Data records

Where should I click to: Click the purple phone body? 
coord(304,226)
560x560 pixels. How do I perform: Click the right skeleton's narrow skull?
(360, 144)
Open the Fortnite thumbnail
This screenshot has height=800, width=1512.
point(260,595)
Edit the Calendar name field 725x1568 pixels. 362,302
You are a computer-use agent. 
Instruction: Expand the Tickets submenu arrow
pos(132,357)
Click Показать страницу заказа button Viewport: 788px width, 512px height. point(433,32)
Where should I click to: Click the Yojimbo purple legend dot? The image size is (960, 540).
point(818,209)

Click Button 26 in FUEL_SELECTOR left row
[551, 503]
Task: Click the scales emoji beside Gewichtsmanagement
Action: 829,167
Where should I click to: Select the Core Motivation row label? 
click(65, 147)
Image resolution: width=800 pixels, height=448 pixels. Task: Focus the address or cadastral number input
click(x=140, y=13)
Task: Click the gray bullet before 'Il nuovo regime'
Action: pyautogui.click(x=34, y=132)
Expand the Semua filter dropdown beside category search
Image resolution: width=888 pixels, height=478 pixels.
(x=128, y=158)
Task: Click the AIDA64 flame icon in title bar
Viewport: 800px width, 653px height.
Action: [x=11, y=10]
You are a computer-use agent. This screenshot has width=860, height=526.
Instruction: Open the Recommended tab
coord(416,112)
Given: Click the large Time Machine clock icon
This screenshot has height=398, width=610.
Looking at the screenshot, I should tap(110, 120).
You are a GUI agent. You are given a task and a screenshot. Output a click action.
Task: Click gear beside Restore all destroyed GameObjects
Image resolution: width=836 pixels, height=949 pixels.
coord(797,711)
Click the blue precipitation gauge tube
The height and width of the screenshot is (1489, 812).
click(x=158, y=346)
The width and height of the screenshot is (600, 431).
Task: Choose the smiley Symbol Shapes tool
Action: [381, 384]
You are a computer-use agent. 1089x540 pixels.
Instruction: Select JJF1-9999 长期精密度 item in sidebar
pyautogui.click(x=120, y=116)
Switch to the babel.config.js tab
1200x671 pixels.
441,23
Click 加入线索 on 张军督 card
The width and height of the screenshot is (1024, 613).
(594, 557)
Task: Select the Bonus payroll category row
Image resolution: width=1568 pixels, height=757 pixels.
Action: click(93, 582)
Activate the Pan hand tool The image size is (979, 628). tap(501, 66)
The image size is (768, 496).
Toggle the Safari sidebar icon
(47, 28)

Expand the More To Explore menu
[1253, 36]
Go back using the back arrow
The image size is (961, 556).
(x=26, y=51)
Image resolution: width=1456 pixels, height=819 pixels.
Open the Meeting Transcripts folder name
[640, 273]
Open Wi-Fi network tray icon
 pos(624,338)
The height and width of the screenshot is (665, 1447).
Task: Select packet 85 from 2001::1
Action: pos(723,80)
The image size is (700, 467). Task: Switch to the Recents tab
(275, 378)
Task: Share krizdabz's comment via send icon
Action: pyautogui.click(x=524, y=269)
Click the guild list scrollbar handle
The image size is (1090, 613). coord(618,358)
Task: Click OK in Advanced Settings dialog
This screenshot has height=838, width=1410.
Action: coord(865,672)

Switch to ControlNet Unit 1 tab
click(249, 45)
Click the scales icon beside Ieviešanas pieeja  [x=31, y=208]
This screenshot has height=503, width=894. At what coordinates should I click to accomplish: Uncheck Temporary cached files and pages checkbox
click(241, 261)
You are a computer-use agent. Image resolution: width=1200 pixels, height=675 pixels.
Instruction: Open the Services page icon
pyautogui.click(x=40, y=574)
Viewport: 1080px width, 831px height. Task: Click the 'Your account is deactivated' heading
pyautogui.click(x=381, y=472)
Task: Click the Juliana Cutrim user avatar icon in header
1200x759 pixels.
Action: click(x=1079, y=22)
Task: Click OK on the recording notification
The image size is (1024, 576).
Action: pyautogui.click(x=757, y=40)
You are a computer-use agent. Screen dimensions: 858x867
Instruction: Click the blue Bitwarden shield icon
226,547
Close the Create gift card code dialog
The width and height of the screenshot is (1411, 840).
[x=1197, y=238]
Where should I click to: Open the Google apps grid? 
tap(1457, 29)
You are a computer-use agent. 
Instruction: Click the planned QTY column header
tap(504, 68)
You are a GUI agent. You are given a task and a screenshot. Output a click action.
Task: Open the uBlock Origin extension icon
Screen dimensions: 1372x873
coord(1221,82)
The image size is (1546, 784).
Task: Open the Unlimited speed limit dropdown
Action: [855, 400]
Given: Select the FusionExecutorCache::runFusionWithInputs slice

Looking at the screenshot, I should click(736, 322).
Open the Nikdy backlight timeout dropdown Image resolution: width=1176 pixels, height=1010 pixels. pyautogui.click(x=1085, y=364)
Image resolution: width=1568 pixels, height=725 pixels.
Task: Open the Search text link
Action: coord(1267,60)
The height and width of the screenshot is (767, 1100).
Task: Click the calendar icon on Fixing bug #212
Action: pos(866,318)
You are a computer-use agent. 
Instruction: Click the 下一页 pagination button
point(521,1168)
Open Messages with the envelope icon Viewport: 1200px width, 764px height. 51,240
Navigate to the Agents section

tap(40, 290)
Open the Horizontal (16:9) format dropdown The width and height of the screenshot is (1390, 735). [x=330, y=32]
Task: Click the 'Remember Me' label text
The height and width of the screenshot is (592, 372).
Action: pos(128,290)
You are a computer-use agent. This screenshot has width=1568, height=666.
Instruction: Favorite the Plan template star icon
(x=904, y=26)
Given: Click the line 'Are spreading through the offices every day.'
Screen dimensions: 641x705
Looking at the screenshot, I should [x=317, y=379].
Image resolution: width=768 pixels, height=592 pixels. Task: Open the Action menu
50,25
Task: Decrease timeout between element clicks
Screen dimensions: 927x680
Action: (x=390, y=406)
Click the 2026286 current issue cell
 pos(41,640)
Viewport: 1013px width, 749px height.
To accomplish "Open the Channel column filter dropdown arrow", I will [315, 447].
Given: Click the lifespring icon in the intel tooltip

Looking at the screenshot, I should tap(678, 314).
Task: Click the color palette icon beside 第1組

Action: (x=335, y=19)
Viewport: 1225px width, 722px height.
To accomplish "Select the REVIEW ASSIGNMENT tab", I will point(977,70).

Exercise directions: Count up the lines above in which the word "category" appears, and give nothing but that count.

Reply to the task: 2